» **DATA FOR PROCESSING**

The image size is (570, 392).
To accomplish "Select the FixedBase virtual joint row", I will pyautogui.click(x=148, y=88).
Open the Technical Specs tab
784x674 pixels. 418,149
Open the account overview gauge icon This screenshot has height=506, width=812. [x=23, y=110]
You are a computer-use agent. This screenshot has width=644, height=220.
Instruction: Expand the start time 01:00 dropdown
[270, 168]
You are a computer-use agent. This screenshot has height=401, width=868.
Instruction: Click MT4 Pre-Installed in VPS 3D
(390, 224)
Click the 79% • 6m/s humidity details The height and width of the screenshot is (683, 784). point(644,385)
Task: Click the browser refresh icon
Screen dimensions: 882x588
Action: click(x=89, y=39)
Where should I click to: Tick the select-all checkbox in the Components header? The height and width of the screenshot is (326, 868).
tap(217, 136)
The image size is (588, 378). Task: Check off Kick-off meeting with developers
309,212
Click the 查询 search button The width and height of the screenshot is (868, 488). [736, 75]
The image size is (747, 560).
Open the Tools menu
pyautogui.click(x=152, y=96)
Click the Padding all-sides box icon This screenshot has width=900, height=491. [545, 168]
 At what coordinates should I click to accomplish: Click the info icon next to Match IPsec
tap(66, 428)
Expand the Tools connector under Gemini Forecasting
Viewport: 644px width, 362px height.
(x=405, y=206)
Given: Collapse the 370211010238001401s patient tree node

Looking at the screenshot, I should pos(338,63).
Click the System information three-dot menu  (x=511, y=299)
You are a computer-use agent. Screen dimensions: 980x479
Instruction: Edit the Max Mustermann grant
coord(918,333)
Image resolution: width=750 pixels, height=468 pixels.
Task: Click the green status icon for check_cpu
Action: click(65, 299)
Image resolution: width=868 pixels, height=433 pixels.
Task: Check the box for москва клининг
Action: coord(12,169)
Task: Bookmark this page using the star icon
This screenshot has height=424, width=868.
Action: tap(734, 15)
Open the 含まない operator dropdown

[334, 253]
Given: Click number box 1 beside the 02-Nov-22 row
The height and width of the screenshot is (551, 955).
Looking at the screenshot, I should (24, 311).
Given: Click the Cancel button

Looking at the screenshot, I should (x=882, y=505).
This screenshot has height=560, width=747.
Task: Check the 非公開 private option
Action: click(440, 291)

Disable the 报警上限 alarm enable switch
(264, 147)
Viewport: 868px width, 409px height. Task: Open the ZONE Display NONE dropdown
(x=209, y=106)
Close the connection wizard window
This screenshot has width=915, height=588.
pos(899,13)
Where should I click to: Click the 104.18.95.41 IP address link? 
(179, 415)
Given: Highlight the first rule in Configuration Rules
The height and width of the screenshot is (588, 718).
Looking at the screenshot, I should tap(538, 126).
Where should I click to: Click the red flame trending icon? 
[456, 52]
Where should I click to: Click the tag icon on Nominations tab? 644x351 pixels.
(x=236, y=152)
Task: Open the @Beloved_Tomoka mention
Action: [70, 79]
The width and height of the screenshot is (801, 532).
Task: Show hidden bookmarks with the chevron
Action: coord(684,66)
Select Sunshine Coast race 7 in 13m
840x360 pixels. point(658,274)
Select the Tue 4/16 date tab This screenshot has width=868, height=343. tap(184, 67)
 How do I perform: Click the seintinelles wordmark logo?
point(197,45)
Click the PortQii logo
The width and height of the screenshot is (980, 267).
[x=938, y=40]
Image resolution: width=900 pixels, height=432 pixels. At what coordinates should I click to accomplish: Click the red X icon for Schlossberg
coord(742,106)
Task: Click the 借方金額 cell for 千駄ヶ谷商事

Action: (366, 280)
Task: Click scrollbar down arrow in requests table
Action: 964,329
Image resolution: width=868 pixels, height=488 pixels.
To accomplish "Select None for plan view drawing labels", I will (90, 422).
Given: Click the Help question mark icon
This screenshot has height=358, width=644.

» **AIM OF THE TASK**
An exact copy is required of each line from the one containing "Given: Click the Help question mark icon" through the last line of the material, and of no other line.

» **TASK ANSWER**
Given: Click the Help question mark icon
This screenshot has height=358, width=644.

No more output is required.